Re: [PATCH v2 2/5] ext4: for committing inode, make ext4_fc_track_inode wait

harshad shirwadkar <harshadshirwadkar@xxxxxxxxx> · Mon, 18 Apr 2022 14:02:46 -0700

Sorry for the late reply, I was on vacation and getting to this just now.

On Mon, 21 Mar 2022 at 07:06, Jan Kara <jack@xxxxxxx> wrote:
>
> Sorry for delayed reply, I've got dragged into other things and somewhat
> forgot about this...
>
> On Fri 11-03-22 00:25:48, harshad shirwadkar wrote:
> > Hmm, after removing ext4_fc_track_inode() from ext4_journal_start(), I
> > see one deadlock - there are some places in code where
> > ext4_mark_inode_dirty gets called while holding i_data_sem. Commit
> > path requires i_data_sem to commit inode data (via ext4_map_blocks).
> > So, if an inode is being committed, ext4_mark_inode_dirty may start
> > waiting for the inode to commit while holding i_data_sem and the
> > commit path may wait on i_data_sem.
>
> Indeed, that is a problem.
>
> > The right way to fix this is to
> > call ext4_fc_track_inode in such places before acquiring i_data_sem in
> > write mode. But that would mean we sprinkle code with more
> > ext4_fc_track_inode() calls which is something that I preferably
> > wanted to avoid.
>
> So I agree calling ext4_fc_track_inode() from ext4_reserve_inode_write()
> isn't going to fly as is. We need to find a better way of doing things.
>
> > This makes me wonder though, for fast commits, is it a terrible idea
> > to extend the meaning of ext4_journal_start() from "start a new
> > handle" to "start a new handle with an intention to modify the passed
> > inode"? Most of the handles modify only one inode, and for other
> > places where we do modify multiple inodes, ext4_reserve_inode_write()
> > would ensure that those inodes are tracked as well.
>
> Well but to avoid deadlocks like you've described above you would have to
> start tracking inode with explicit ext4_fc_track_inode() calls before
> grabbing i_data_sem. ext4_reserve_inode_write() would be only useful for an
> assertion check that indeed the inode is already tracked.
>
> > All of the
> > existing places where inode gets modified after grabbing i_data_sem,
> > i_data_sem is grabbed only after starting the handle. This would take
> > care of the deadlock mentioned above and similar deadlocks. Another
> > advantage with doing this is that developers wouldn't need to worry
> > about adding explicit ext4_fc_track_inode() calls for future changes.
>
> Well, at least for the simple case where only one inode is modified. But I
> agree that's a majority.
>
> > If we decide to do this, we would need to do a thorough code review to
> > ensure that the above rule is followed everywhere.

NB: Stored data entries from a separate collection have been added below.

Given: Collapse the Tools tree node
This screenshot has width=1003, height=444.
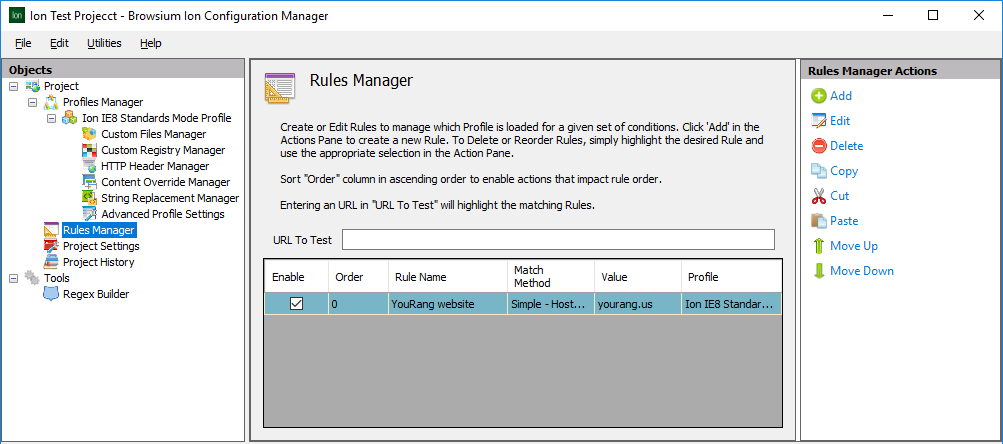Looking at the screenshot, I should pos(13,278).
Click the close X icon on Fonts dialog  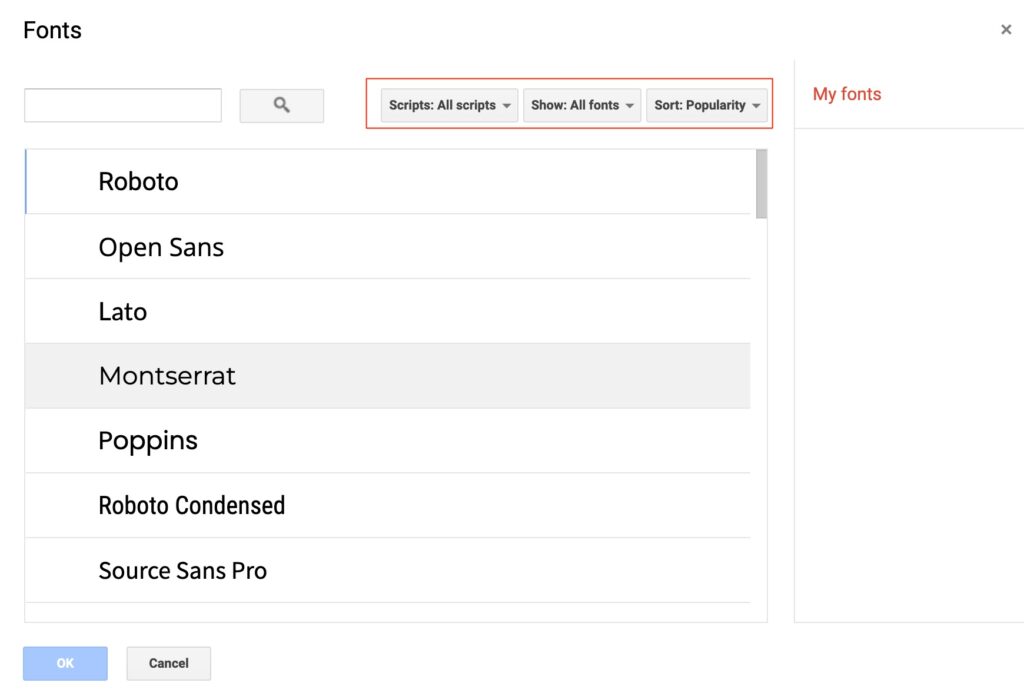click(x=1007, y=29)
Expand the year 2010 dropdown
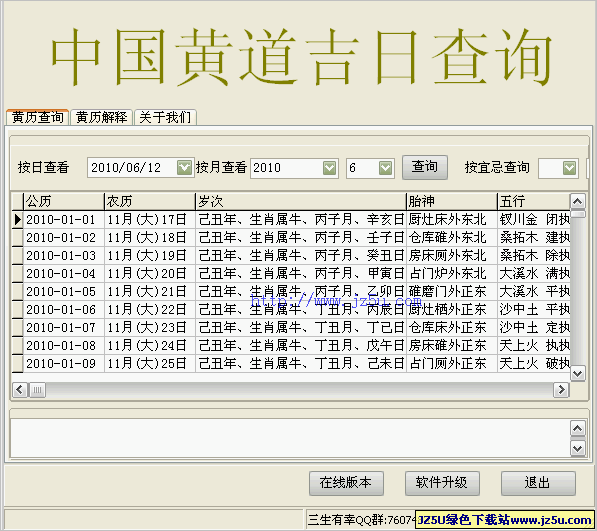Image resolution: width=597 pixels, height=531 pixels. (329, 168)
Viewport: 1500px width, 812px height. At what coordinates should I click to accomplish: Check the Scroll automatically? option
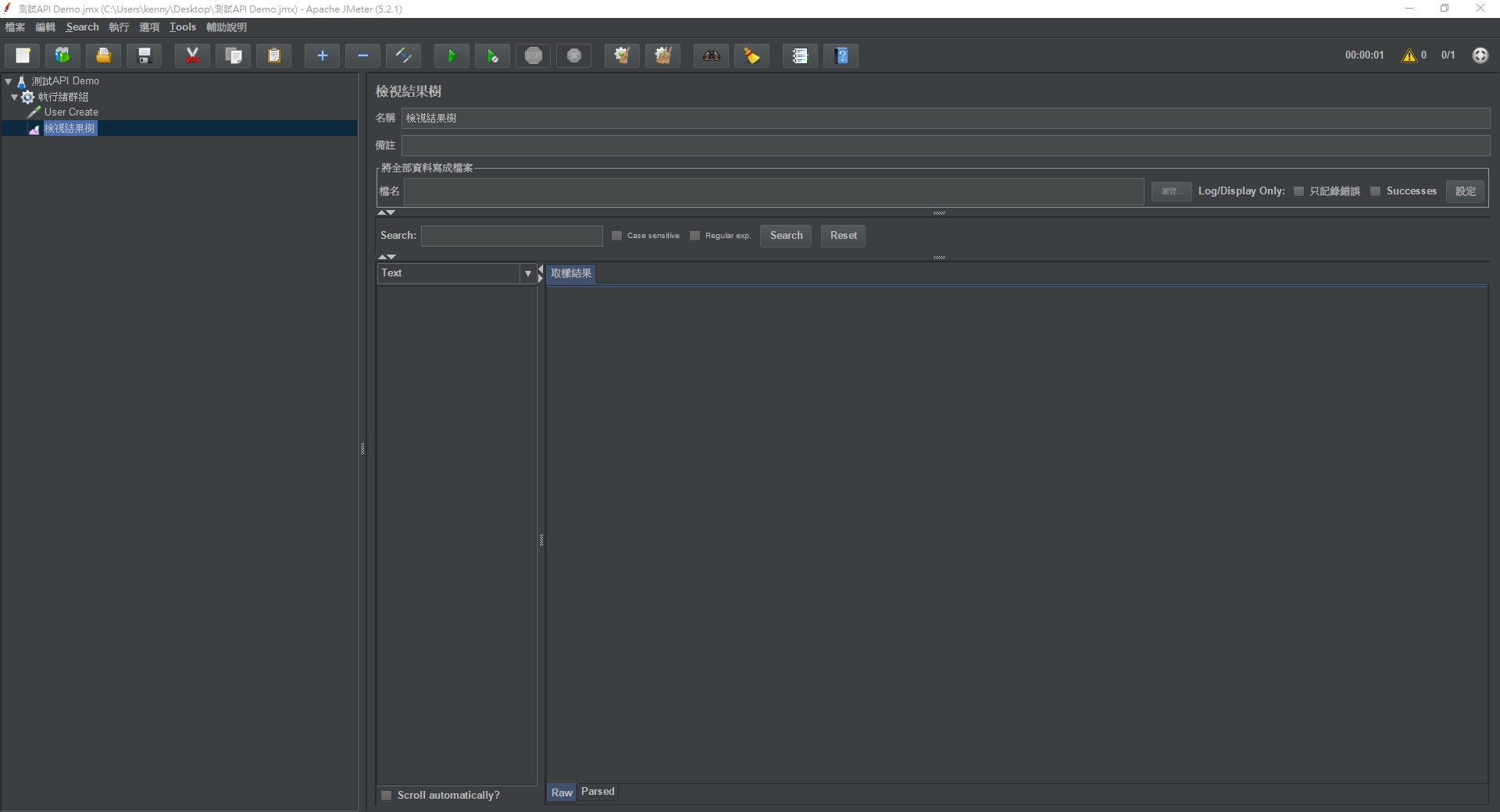coord(386,796)
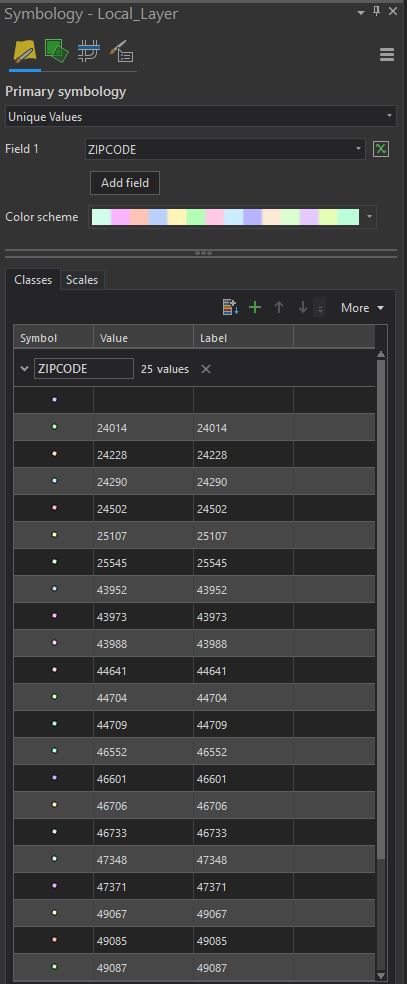The image size is (407, 984).
Task: Click the Add field button
Action: click(125, 183)
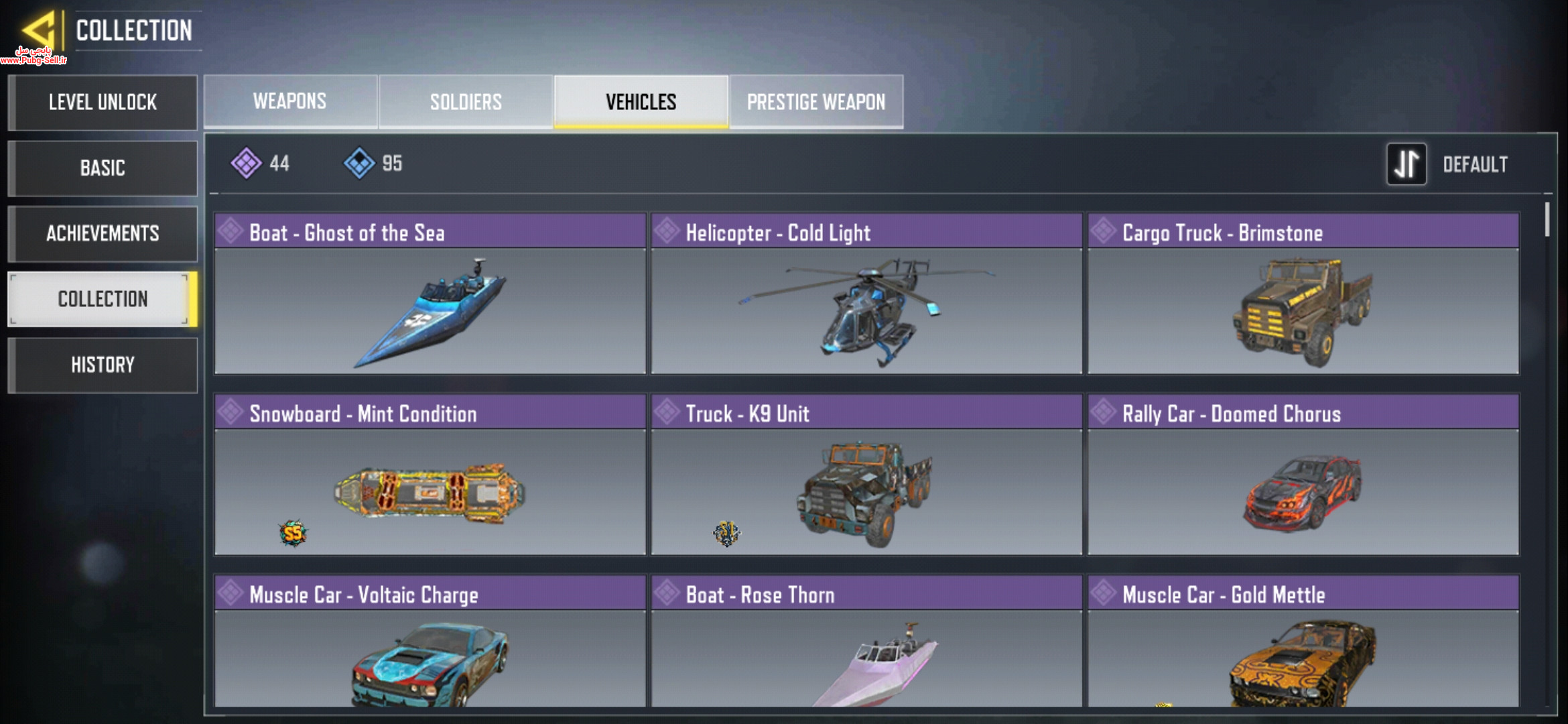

But note that
> > ext4_fc_track_inode() is idempotent, so it doesn't matter if this
> > function gets called multiple times in the same handle. So to avoid
> > breaking fast commits, we can be super careful and in the first
> > version, we can have ext4_fc_track_range() calls in
> > ext4_reserve_inode_dirty(), ext4_journal_start(), inline.c and in
> > handles where i_data_sem gets acquired in write mode. We can then
> > carefully evaluate each code path and remove redundant
> > ext4_fc_track_range() calls.
>
> As I wrote above, if we go this path, I'd be for ext4_fc_track_inode()
> calls in ext4_journal_start() and then adding explicit calls to
> ext4_fc_track_inode() where additionally needed and have only assertion
> checks in ext4_reserve_inode_dirty() and other places which modify inode
> metadata, to catch places which need explicit calls to
> ext4_fc_track_inode(). That way we won't have any hidden deadlocks in the
> code waiting to happen.
Okay sounds good, so based on your response, I'll rework the patch
series to make following changes:
1) Add ext4_fc_track_inode() calls in ext4_journal_start()
2) Add ext4_fc_track_inode calls in places where more than one inode
are changed in a handle and / or i_data_sem is being acquired.
3) Add an assertion in ext4_reserve_inode_dirty() to check if the
inode on which write is being reserved is already being tracked.

Does that sound good?
>
> I have also another proposal for consideration how we could handle this.
> Mostly branstorming now: We could also drop the need for fastcommit code to
> acquire i_data_sem during commit. We could use just information in extent
> status tree to provide block mapping for the fastcommit code (that does not
> need i_data_sem). The only thing is we'd need to make sure modified extents
> from the status tree are not evicted from memory before the appropriate
> transaction commits so that they are available for appropriate fastcommit -
> for that we'd probably need to add TID of the transaction that last
> modified an extent and add check into the shrinker to avoid shrinking
> uncommitted extents. As a bonus, we could now add to fastcommit only
> extents with appropriate TID and thus save on extent logging for sparsely
> modified inode.
Yeah, I like this idea. I'll add that as a TODO in the code just so
that we don't lose it.

Thanks,
Harshad
>
>                                                                 Honza
> --
> Jan Kara <jack@xxxxxxxx>
> SUSE Labs, CR